La quattordicesima tappa del Tour de France 2026 promette spettacolo puro: 155,3 chilometri da Mulhouse a Le Markstein con ben sette salite categorizzate e un arrivo in vetta che metterà a dura prova tutti i corridori. Per Isaac del Toro, attualmente ottavo in classifica generale e terzo tra i giovani, sarà l’occasione perfetta per dimostrare le sue qualità di scalatore.
Un percorso da brividi nelle Vosgi
Con 3.800 metri di dislivello positivo, la tappa odierna rappresenta una delle sfide più impegnative di questa Grande Boucle. Il percorso attraverserà le mitiche salite del Grand Ballon e del Col du Haag prima di concludersi con l’ascesa finale verso Le Markstein. Ogni metro di questa frazione sarà cruciale per le ambizioni di classifica generale, e il giovane messicano della UAE Team Emirates dovrà gestire al meglio le proprie energie.

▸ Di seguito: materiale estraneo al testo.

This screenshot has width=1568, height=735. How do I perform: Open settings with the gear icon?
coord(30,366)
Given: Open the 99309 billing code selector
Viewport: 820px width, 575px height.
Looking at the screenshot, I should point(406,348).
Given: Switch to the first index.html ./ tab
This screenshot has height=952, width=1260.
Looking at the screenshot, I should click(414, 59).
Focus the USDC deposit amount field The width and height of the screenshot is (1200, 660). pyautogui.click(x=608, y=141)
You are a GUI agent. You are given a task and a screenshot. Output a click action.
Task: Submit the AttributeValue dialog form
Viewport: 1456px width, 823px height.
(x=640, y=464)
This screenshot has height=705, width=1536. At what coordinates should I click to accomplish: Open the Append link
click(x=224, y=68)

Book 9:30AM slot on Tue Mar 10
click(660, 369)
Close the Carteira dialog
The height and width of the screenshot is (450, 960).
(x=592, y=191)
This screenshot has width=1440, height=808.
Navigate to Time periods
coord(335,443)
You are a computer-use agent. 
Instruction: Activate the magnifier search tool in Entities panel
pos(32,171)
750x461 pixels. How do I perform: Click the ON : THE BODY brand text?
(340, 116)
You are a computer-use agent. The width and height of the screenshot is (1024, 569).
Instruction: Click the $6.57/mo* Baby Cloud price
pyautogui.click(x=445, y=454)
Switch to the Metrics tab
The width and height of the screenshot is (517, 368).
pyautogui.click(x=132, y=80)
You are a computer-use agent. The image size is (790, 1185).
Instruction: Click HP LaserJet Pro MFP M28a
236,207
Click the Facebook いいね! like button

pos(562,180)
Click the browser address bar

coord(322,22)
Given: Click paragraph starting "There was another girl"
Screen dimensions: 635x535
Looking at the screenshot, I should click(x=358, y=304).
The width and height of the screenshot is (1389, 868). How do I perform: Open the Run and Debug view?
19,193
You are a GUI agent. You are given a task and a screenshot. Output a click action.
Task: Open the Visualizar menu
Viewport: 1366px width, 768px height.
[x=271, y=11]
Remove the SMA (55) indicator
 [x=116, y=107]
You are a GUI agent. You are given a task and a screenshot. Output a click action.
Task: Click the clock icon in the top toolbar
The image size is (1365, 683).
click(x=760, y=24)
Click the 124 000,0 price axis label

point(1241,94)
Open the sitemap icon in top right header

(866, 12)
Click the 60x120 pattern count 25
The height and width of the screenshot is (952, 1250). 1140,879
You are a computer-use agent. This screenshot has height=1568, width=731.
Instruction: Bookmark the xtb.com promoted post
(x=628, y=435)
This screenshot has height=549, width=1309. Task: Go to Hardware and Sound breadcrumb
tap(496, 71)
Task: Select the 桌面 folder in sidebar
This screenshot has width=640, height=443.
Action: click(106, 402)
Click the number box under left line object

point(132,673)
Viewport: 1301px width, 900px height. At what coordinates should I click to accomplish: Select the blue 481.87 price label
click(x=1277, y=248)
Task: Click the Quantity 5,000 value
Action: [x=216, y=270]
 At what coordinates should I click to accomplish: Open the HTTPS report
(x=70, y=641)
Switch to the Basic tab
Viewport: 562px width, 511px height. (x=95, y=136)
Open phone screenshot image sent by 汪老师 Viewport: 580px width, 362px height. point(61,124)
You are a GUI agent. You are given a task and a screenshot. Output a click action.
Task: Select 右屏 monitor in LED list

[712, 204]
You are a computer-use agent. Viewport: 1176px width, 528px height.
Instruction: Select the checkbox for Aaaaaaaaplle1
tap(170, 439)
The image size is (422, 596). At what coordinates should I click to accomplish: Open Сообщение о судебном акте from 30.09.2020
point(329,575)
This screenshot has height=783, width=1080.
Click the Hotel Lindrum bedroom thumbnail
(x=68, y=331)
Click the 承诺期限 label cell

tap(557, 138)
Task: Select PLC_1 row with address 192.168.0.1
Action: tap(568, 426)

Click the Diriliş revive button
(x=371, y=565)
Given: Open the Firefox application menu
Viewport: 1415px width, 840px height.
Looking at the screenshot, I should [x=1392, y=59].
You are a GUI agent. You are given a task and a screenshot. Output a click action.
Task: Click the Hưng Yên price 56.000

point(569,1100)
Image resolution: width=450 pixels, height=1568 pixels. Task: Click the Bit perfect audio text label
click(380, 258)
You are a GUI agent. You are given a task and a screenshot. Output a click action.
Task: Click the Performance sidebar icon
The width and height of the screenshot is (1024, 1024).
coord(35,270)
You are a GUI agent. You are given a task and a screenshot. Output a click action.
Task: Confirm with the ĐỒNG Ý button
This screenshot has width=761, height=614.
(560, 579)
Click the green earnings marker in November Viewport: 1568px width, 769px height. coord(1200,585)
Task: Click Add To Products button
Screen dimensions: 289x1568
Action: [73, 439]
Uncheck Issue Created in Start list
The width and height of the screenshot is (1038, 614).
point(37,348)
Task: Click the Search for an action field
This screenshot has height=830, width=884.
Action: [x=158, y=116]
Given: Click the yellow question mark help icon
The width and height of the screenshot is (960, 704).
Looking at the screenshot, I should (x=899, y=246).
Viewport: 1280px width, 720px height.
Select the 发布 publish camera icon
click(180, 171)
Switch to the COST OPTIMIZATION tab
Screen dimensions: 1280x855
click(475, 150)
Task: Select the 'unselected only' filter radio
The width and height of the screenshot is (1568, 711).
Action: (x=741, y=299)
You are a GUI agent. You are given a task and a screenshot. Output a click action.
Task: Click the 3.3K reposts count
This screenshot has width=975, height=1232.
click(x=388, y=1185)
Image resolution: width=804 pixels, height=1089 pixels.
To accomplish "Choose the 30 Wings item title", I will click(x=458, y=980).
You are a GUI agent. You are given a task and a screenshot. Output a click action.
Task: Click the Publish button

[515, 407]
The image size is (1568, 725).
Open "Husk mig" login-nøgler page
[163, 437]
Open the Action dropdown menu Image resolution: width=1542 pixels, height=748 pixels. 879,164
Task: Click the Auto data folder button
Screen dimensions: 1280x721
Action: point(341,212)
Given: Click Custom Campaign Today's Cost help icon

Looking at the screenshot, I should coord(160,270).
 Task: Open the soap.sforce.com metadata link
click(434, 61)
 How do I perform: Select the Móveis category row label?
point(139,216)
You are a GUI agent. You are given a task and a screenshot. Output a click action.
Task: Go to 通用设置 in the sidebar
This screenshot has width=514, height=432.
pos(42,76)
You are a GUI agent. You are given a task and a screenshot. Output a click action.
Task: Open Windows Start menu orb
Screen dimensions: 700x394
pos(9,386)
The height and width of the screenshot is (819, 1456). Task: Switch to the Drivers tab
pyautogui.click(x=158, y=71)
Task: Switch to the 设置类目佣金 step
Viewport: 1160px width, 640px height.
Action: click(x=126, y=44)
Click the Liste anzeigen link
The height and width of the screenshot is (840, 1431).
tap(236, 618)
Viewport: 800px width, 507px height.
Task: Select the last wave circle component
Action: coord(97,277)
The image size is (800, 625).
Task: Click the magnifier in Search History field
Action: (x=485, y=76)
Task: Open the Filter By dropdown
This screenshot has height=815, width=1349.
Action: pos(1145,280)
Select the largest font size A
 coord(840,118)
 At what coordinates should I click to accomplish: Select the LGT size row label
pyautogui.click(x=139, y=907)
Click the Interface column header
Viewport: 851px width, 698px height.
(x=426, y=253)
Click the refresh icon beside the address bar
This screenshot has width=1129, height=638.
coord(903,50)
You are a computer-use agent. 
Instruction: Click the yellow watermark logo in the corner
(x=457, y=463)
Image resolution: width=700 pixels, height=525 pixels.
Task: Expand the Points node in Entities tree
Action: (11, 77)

Del Toro tra i protagonisti della maglia bianca
Dopo aver chiuso al 39° posto nella tredicesima tappa, Isaac del Toro si presenta a questa frazione montana con la consapevolezza di poter dire la sua. La sua terza posizione nella classifica dei giovani lo rende uno dei corridori più interessanti da seguire, soprattutto considerando che le salite delle Vosgi potrebbero rimescolare le carte in tavola. Il gap di 7’32” dalla vetta della generale gli permette di correre con una certa libertà tattica.
Sfida aperta tra i big della montagna
La battaglia per la vittoria di tappa si preannuncia serratissima, con scalatori puri e uomini di classifica pronti a darsi battaglia. Del Toro dovrà confrontarsi con avversari di primo piano che non lasceranno nulla al caso nell’ascesa finale. La strategia della UAE Team Emirates sarà fondamentale per permettere al talento messicano di esprimere al meglio le proprie qualità in salita.
Le Vosgi attendono i campioni: sarà una giornata che potrebbe regalare emozioni indimenticabili e cambiare gli equilibri di questa Grande Boucle!